Opposite the washroom is a dormitory room with three beds and three chests, and next to the washroom is the leader’s room, with a bed, wardrobe, desk and chair. The wardrobe contains black leather jackets and trousers, again with the DMC logo onto them.

The final room on this floor looks like a shrine. An occult circle is in the centre of the room with candlesticks around it, and further candlesticks stand in a corner. More gloves sit in a container in another corner, and a heavy curtain blocks the light from the window. I’m not a member of the Fire Mages, so I don’t know the details of the occult rituals which go on in here…

A ladder leaning against the washroom wall can be used to get up through the hatch in the ceiling. This leads up into the attic – a musty space in the roof with boxes and chests. These contain Carlotta’s last remaining effects – clothes, curtains, shoes, a very old red dress carefully wrapped in tissue paper. There are no windows here, so what light there is comes through gaps in the slate roof. There is just about enough space to stand in the middle of the room, and the eaves come down on both side right to the floor.

Basement

Moving down from the ground floor instead of up, the basement is fairly empty. A few shelves hold books and lanterns (including a couple of dark lanterns), and a cabinet holds wading boots. A desk and a chair sit in a corner, a couple of chests in the opposite corner with scrolls and a candlestick on top of them. A secret door leads to a short secret passage which opens (through another secret door) to the sewers.

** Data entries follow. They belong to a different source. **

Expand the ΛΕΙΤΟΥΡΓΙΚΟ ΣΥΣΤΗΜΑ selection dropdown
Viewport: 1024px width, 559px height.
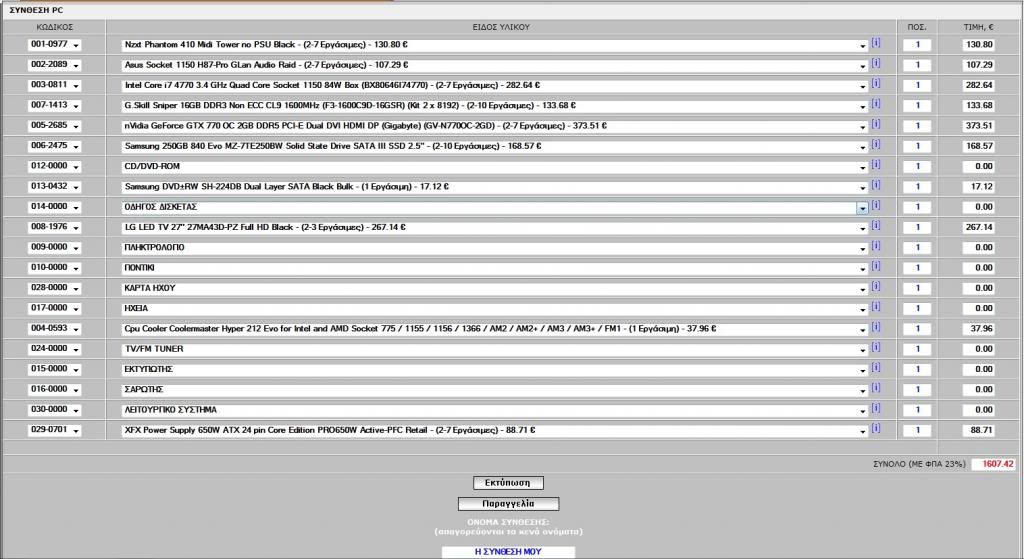(862, 411)
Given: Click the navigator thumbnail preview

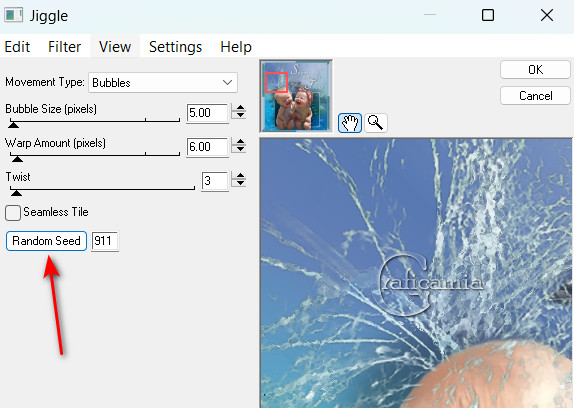Looking at the screenshot, I should [x=296, y=96].
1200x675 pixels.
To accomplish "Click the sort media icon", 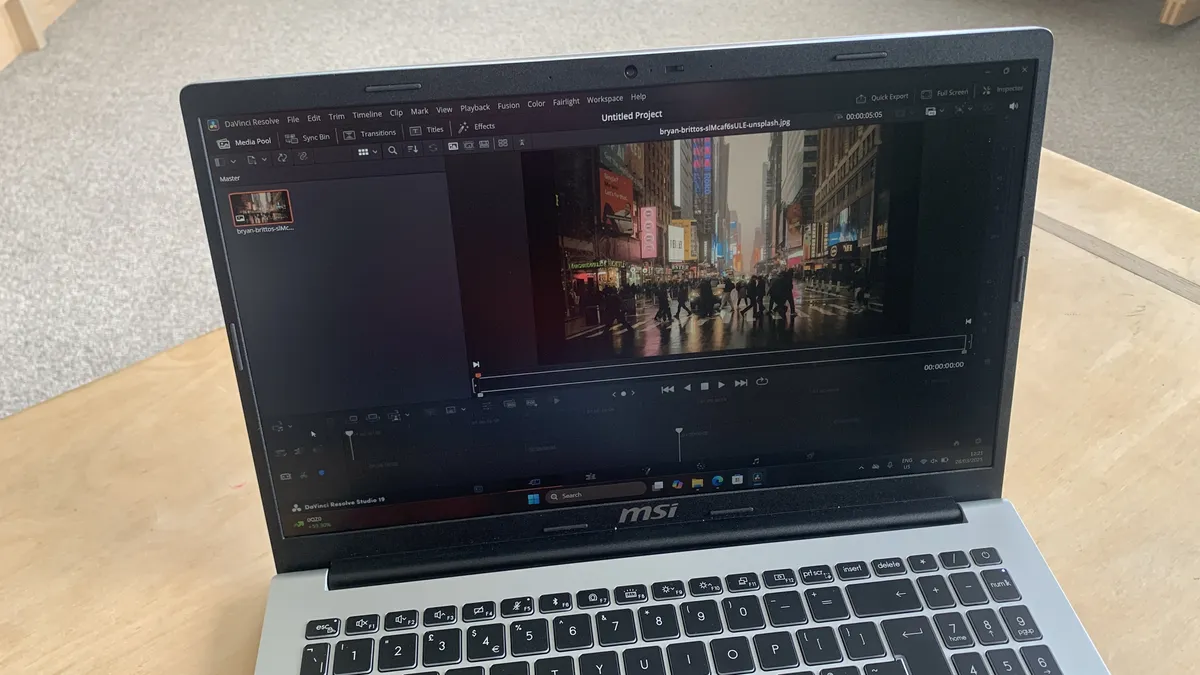I will click(x=413, y=149).
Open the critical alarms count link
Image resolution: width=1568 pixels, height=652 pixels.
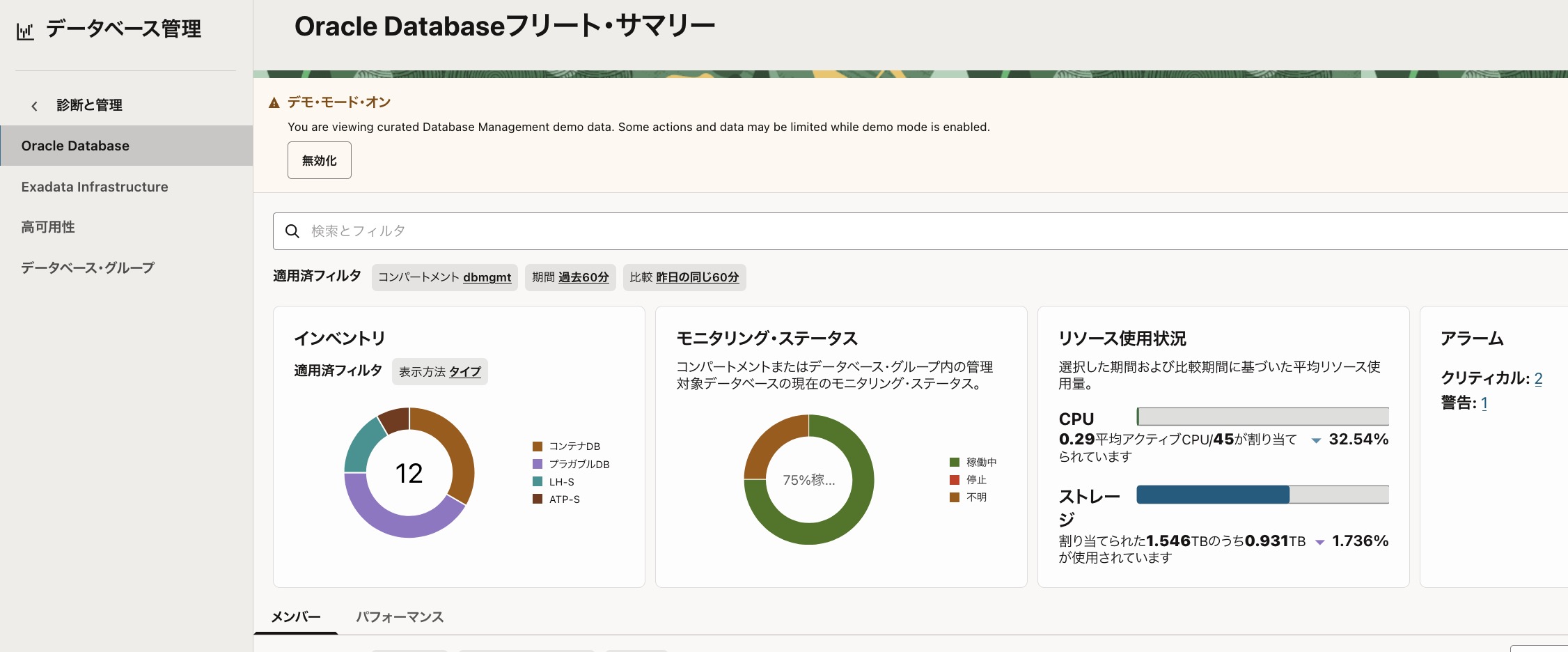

Reading through the papers here reveals various documents, scrolls and other arcane notes related to summoning. On the shelves along with the lanterns are vials of powder and liquids in a range of colours; those who dare to open them would be assaulted with a variety of smells, some pungent, some spicy, some dusty. They are labelled, but in an obscure script. Some of them have been used to mark out an occult symbol on the floor.

Thurible

Rummaging in the chest turns up more candlesticks, candles of different shapes, sizes and fragrances, a brazier, tongs, sticks of incense and a thurible; a hook in the ceiling directly above the occult symbol is obviously intended to hold this.

The Fire Mages are obviously intending to try to summon something, and just as obviously, it isn’t something wholesome, and given the amount of research they have had to do, nor is it anything which is regularly summoned.

My campaign, the Akorran Rift, brought the characters back to Akorros just at the point where the Fire Mages had succeeded in their summoning, and unleashed something on the world they weren’t able to contain. The characters materialised in the basement where a black fiery globe was spinning in the air above the symbol. The leader of the Fire Mages had been turned into a Red Arcanian, and two of the others had been turned into Fiery Armour Animuses, based on an Infernal Armor Animus. The rest of the group fled, but didn’t get very far given they were on fire. Only one of them survived long enough to die in the marketplace.The summoned thing was opposed by a magic item which created a snowstorm, and was ejected up through the building. Akorros is now knee-deep in snow, and the thing has disappeared.